You're on the right track.  The reflection methods are always called  
with a Connection that is not shared among any other thread  
(connections aren't considered to be threadsafe in any case) so  
threadsafety is not a concern.

I think you should look at the mysql dialect sooner rather than later,  
as its going to present a challenge to the overall notion here.  It  
has a much more elaborate design already and you're going to want to  
cache the results of SHOW CREATE TABLE somewhere, and that would be  
better to be *not* cached on the Connection itself, since that is  
something which can change over the lifespan of a single connection.   
I think for the PG _get_table_oid method that needs similar treatment,  
i.e. that its called only once per reflection operation.

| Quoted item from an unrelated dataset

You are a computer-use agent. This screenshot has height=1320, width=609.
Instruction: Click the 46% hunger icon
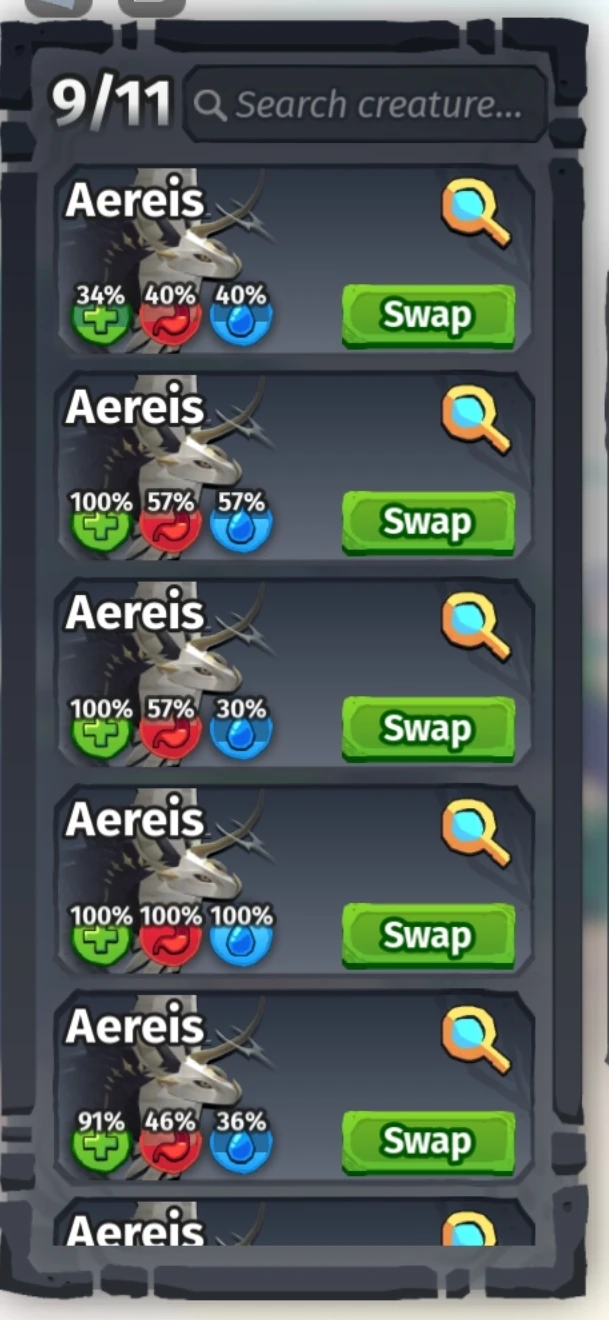coord(171,1146)
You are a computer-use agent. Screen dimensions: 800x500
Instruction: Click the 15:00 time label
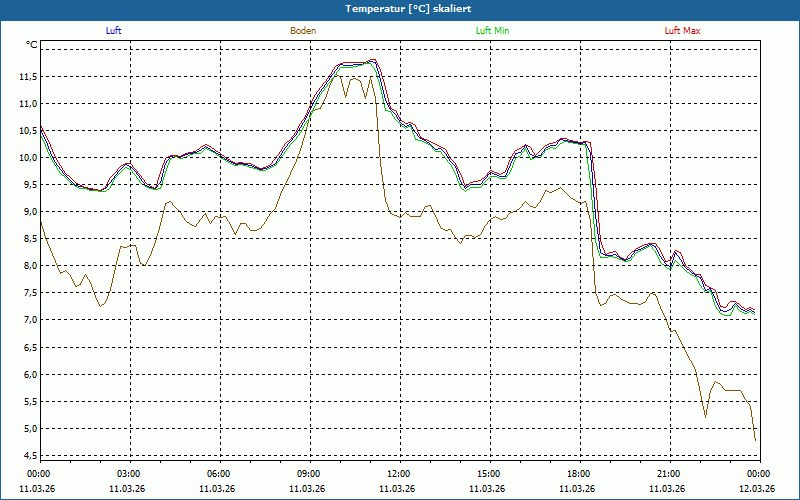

We have a nice decorator that can be used in some cases called  
@connection_memoize(), but for per-table information I think caching  
info on the Connection is too long-lived.  I had the notion that the  
Inspector() object itself might be passed to the more granular  
reflection methods, where each method could store whatever state it  
needed into a dictionary like inspector.info_cache - or, perhaps we  
just pass a dictionary to each method that isn't necessarily tied to  
anything.    This because I think each dialect has a very different  
way of piecing together the various elements of Table and Column  
objects, we'd like to issue as little SQL as possible, and we are  
looking to build a fine-grained interface.   The methods can therefore  
do whatever queries they need and store any kind of structure per  
table in the cache, and then retrieve the information when the new  
Dialect methods are called.   This means the call for foreign_keys,  
primary_keys, and columns when using the mysql dialect would issue one  
SHOW CREATE TABLE, cache all the data, and return what's requested for  
each call.

With the caching approach, multiple queries with the same  
reflection.Inspector object can be made to work nearly as efficiently  
as the coarse-grained reflecttable() methods do now.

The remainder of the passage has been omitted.